◆ **Task description**: Every entry in the data that follows should come back exactly, pictures aside.

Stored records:
■ ■ ■ ■
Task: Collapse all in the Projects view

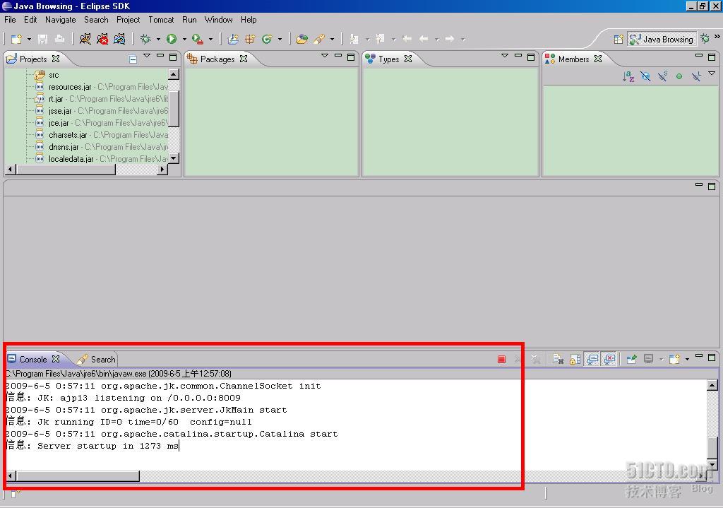Action: pos(133,59)
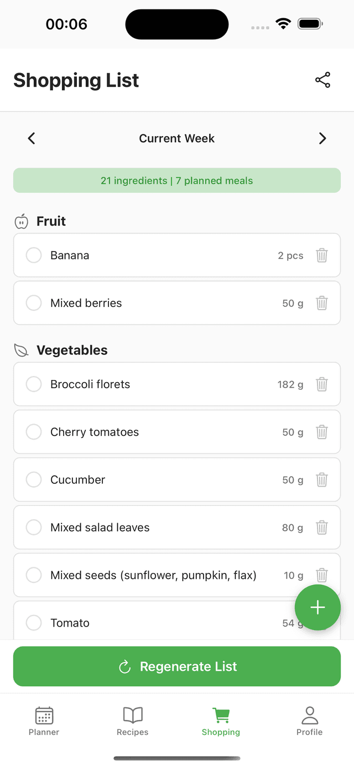This screenshot has width=354, height=767.
Task: Advance to next week with right chevron
Action: click(322, 138)
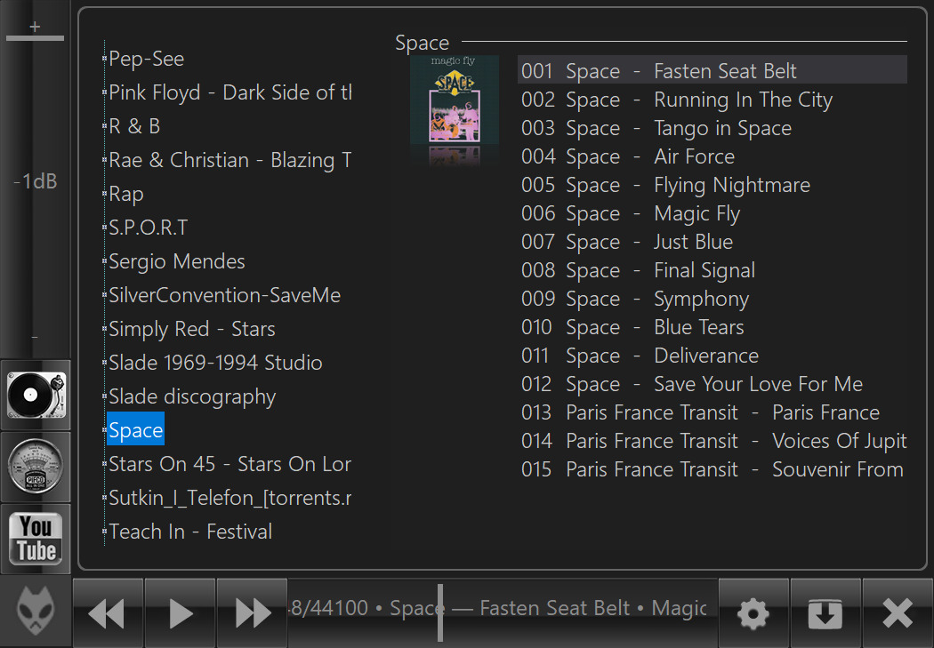Open settings with the gear icon

coord(753,613)
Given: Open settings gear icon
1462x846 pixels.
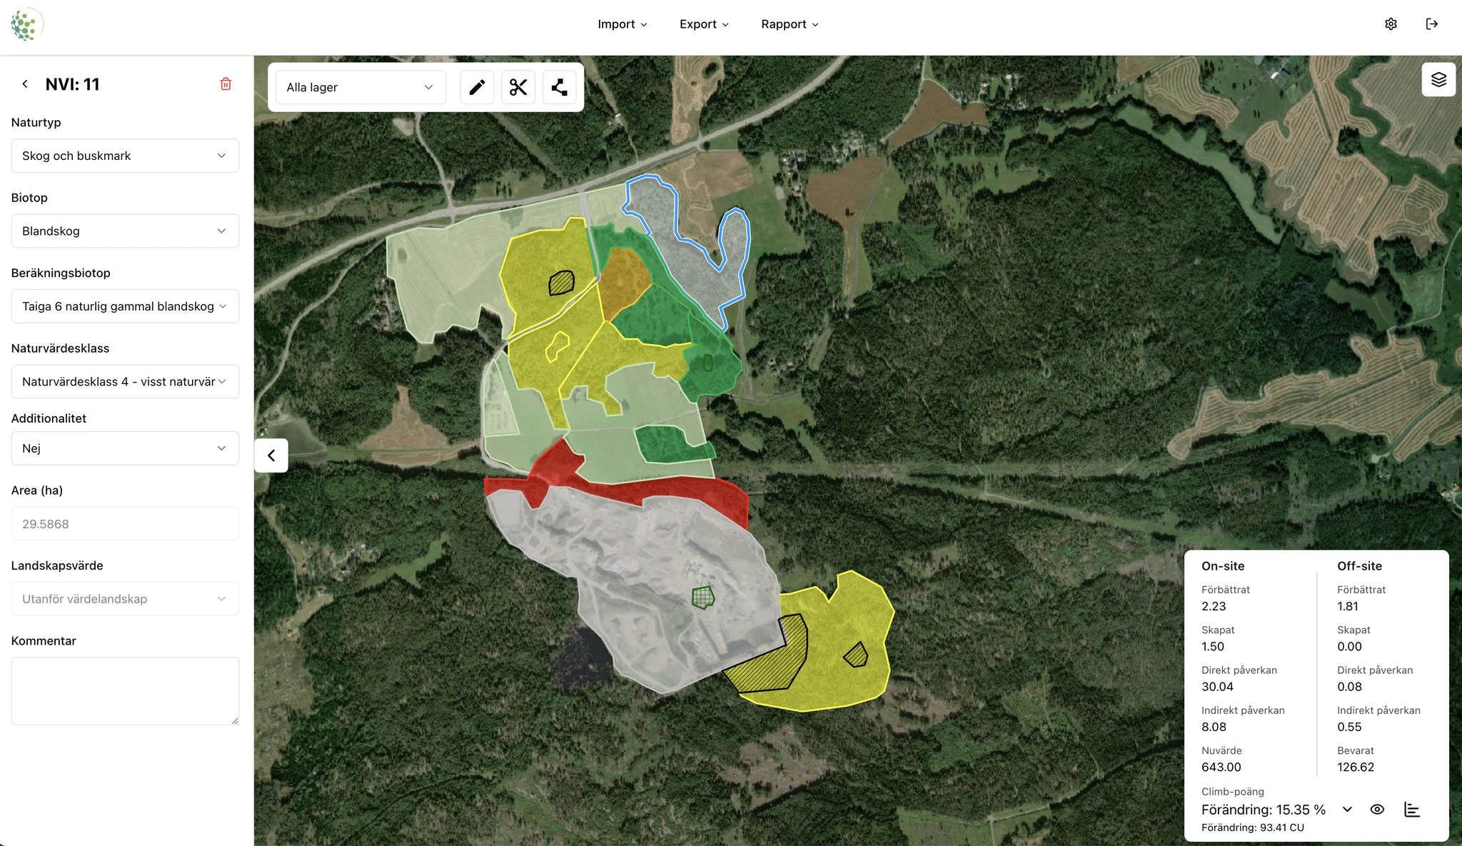Looking at the screenshot, I should pyautogui.click(x=1391, y=24).
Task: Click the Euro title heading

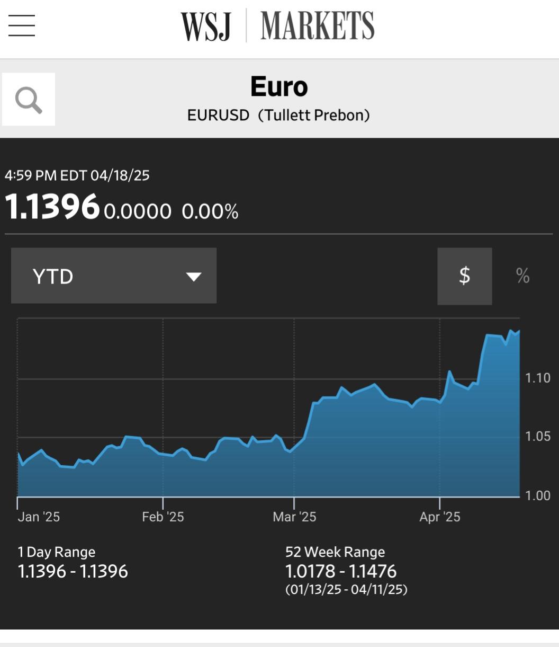Action: coord(279,87)
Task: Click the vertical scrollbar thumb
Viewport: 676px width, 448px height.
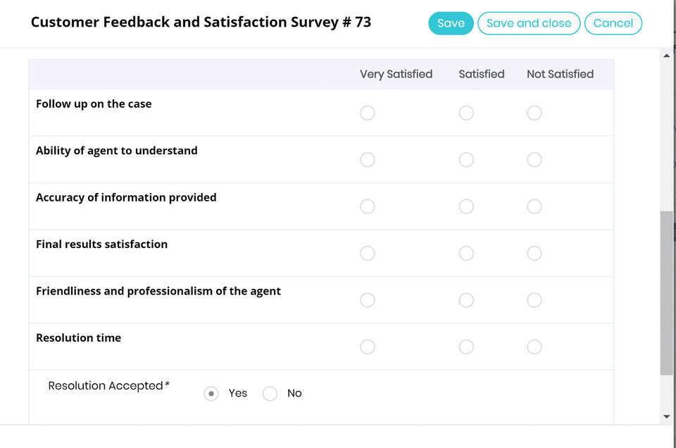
■ ■ ■ ■
◆ **Task result**:
Task: Collapse all in the Projects view

Action: pos(133,59)
This screenshot has width=354, height=767.
Task: Advance to next week with right chevron
Action: click(322, 138)
Open settings with the gear icon

coord(753,613)
Given: Open settings gear icon
1462x846 pixels.
Looking at the screenshot, I should pyautogui.click(x=1391, y=24).
Task: Click the Euro title heading

Action: coord(279,87)
Task: Click the vertical scrollbar thumb
Viewport: 676px width, 448px height.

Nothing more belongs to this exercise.